Let's suppose a set of identically uniformly distributed random variables $A,B,C,D,E$ and assume that we want to find the distribution $X=\min{\{A,B,C,D,E\}}$.
Then the probability $P(X≤x)=P(\min{\{A,B,C,D,E\}}≤x)$ implies that one can find at least one of the elements of $\{A,B,C,D,E\}$ smaller than $x$.
Or one can say that the probability that at least one of them is smaller than $x$ equals to:
$$\begin{eqnarray}P(\min{\{A,B,C,D,E\}}≤x)&=&1-P(A>x,B>x,C>x,D>x,E>x)=\\&=&1-P(A>x)P(B>x)P(C>x)P(D>x)P(E>x)

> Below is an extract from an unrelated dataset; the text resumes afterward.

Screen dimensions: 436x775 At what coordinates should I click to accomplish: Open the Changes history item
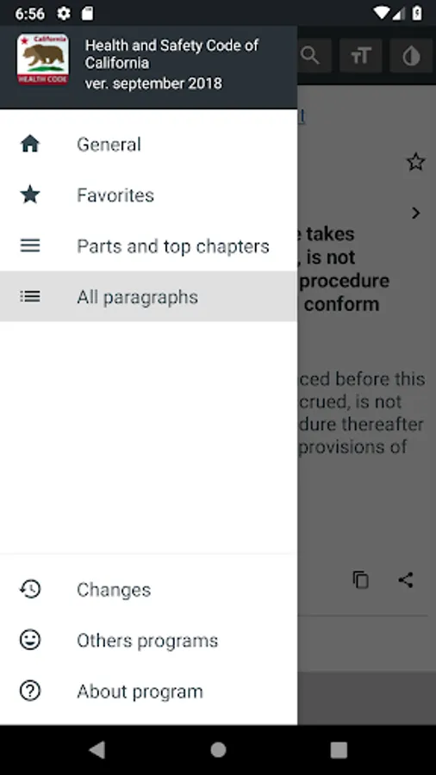pyautogui.click(x=148, y=589)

=\\&=&1-\left(P(Y>x)\right)^5
\end{eqnarray}$$
where $Y$ is any of the variables $\{A,B,C,D,E\}$ and $F_Y(y)$ its cdf (since they are identically distributed.)
Then one can conclude that the cdf of $X$ would look like:$F_X(x)=1-(1-F_Y(x))^5.$
Since you have $Y\sim \text{Uniform} (0,18)$, then the cdf $F_Y=\frac{x}{18}$. Then $F_X=1-(1-\frac{x}{18})^5$.